HS diamankan polisi pada Senin (25/5/2026) sekitar pukul 12.00 WIB di Desa Nanga Mongko, Kecamatan Nanga Taman, Kabupaten Sekadau.
Penangkapan dilakukan setelah korban melaporkan dugaan penganiayaan yang dialaminya ke pihak kepolisian.
Kapolres Sekadau melalui Kasat Reskrim IPTU Zainal Abidin mengatakan, pelaku ditangkap tanpa perlawanan saat berada di wilayah Desa Nanga Mongko.
“Pelaku berhasil diamankan tanpa perlawanan setelah tim memperoleh informasi terkait keberadaannya,” ujar IPTU Zainal, Selasa (26/5/2026).
Berdasarkan hasil penyelidikan polisi, peristiwa dugaan penganiayaan itu terjadi pada Kamis (14/5/2026) di sebuah kantor pembiayaan yang berada di Desa Mungguk, Kecamatan Sekadau Hilir.
Insiden bermula ketika korban mendatangi tempat kerja suaminya untuk mempertanyakan alasan HS tidak pulang ke rumah pada hari libur. Namun, percakapan keduanya berujung pertengkaran.
Dalam pertengkaran tersebut, HS diduga melakukan kekerasan terhadap korban menggunakan tumpukan berkas yang berada di meja kerja.

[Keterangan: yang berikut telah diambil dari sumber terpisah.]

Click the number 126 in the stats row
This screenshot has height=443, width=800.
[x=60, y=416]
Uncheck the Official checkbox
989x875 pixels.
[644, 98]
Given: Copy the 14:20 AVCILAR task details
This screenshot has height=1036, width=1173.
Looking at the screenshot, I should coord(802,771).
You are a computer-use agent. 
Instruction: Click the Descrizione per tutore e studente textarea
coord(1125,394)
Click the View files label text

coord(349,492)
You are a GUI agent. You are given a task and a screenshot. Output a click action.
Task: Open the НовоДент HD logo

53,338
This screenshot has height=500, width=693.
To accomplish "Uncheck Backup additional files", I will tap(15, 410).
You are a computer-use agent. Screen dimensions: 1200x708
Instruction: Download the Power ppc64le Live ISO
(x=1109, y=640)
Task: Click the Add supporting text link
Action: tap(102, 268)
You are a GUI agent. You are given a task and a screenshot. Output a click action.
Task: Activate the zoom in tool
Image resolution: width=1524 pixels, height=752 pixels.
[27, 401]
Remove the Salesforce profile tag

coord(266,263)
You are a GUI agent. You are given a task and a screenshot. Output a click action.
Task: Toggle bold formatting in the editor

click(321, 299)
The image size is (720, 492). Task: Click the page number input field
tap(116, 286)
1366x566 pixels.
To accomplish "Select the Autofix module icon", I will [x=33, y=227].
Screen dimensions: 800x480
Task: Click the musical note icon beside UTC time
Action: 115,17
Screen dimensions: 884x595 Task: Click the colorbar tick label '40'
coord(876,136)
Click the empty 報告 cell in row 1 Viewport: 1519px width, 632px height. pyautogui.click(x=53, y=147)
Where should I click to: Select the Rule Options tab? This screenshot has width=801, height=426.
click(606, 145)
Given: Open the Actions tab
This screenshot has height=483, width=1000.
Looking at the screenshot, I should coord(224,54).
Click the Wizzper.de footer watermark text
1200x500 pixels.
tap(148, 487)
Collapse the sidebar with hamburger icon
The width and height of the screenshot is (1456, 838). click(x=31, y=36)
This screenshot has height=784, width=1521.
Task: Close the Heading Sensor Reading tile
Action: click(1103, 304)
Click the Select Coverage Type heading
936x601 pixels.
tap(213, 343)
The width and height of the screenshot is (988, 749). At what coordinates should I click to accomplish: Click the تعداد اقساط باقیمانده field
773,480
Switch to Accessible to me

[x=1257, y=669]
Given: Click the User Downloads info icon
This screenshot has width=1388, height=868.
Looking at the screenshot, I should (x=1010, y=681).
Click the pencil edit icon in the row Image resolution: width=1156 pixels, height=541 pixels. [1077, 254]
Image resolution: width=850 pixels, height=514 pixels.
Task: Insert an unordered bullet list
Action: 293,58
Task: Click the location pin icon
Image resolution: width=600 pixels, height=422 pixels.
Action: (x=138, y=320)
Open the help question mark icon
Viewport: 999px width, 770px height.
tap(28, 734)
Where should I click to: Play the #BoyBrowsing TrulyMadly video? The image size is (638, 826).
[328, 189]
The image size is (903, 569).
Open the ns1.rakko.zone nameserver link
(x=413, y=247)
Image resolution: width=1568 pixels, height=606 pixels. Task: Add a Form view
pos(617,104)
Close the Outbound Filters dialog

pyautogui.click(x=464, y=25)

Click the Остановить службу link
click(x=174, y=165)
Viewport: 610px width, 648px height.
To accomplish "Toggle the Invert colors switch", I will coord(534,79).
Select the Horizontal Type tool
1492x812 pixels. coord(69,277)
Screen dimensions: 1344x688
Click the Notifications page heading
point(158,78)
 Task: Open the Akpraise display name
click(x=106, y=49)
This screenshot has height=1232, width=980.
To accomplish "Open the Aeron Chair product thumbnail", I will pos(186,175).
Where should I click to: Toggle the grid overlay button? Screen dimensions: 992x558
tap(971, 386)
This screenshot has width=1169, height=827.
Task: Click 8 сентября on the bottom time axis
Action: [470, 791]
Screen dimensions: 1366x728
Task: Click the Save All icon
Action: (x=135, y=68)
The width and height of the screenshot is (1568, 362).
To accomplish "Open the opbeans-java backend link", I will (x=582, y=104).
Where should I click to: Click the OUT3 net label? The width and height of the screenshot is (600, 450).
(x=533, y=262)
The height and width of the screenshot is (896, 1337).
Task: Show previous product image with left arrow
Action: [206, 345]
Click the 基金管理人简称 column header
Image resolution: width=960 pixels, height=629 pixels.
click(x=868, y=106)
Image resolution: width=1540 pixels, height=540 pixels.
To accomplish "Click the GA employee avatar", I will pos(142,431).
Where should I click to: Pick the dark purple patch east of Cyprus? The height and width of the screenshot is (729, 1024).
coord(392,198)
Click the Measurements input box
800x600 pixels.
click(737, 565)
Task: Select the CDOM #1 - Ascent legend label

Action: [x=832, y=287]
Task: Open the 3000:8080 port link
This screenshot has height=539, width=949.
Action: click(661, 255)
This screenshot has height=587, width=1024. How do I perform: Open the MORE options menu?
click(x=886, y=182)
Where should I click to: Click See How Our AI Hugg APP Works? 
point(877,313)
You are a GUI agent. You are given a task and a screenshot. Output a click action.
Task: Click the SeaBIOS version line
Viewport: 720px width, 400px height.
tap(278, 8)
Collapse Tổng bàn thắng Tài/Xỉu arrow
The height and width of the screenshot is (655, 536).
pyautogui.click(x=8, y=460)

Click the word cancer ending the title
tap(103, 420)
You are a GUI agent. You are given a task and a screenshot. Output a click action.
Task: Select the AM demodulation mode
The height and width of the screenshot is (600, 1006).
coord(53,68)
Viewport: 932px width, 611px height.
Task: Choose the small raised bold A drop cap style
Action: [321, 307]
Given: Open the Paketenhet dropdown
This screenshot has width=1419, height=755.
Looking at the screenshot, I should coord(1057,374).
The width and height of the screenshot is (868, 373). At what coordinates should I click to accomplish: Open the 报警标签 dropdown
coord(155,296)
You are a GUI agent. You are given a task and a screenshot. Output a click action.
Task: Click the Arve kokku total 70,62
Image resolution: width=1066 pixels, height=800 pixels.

Akibat kejadian itu, korban mengalami luka dan memar pada bagian wajah.
Korban kemudian melaporkan kejadian tersebut ke Polres Sekadau untuk diproses sesuai hukum yang berlaku.
Setelah menerima laporan dan mengetahui keberadaan pelaku, tim Satreskrim Polres Sekadau bersama Unit Reskrim Polsek Nanga Taman bergerak cepat melakukan penangkapan.
Dalam penanganan kasus ini, polisi turut mengamankan sejumlah barang bukti berupa pakaian korban, satu bundel kertas yang diduga digunakan saat kejadian, serta sebuah telepon genggam.
Saat ini HS telah ditahan di Rumah Tahanan Polres Sekadau guna menjalani proses hukum lebih lanjut.
“Atas perbuatannya, tersangka dijerat Pasal 44 Ayat (1) Undang-Undang Nomor 23 Tahun 2004 tentang Penghapusan Kekerasan Dalam Rumah Tangga,” tutup IPTU Zainal.